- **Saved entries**

◆ ◆ ◆ ◆ ◆ ◆ ◆

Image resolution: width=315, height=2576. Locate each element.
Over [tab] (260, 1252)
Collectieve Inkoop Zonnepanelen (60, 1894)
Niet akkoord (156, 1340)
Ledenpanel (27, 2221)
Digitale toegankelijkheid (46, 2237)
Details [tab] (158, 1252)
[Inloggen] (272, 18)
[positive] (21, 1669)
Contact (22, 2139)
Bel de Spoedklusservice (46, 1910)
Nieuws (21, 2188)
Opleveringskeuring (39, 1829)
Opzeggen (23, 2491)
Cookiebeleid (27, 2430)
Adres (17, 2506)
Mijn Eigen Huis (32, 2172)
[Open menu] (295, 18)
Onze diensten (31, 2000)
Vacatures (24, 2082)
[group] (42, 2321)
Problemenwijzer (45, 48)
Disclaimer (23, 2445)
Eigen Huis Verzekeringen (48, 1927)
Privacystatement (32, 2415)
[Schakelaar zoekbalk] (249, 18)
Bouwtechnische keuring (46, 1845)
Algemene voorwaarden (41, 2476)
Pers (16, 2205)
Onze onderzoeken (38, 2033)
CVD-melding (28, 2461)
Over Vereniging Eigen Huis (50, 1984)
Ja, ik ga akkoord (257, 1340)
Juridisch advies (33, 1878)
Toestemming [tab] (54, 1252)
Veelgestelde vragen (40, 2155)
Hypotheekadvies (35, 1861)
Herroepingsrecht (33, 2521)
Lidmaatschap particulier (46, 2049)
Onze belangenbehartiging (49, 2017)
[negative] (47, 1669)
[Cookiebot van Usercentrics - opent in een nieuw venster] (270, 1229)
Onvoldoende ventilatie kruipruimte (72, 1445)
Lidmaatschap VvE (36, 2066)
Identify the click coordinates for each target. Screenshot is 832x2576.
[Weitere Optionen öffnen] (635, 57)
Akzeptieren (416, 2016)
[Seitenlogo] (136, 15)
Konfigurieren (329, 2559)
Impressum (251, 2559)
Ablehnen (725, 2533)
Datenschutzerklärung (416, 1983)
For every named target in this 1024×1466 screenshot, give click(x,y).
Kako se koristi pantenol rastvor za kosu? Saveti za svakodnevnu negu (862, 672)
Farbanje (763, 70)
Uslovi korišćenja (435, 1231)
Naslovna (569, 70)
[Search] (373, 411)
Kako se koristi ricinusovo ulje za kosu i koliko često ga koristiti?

◆ ◆ ◆ ◆ ◆ ◆ ◆

- **Exercise aim**
Find the line with "Bouwtechnische keuring (46, 1845)" in the entries above. Retype it and each line after it, exactly, through the line with "[Cookiebot van Usercentrics", and stop there.

- **Exercise output**
Bouwtechnische keuring (46, 1845)
Algemene voorwaarden (41, 2476)
Pers (16, 2205)
Onze onderzoeken (38, 2033)
CVD-melding (28, 2461)
Over Vereniging Eigen Huis (50, 1984)
Ja, ik ga akkoord (257, 1340)
Juridisch advies (33, 1878)
Toestemming [tab] (54, 1252)
Veelgestelde vragen (40, 2155)
Hypotheekadvies (35, 1861)
Herroepingsrecht (33, 2521)
Lidmaatschap particulier (46, 2049)
Onze belangenbehartiging (49, 2017)
[negative] (47, 1669)
[Cookiebot van Usercentrics - opent in een nieuw venster] (270, 1229)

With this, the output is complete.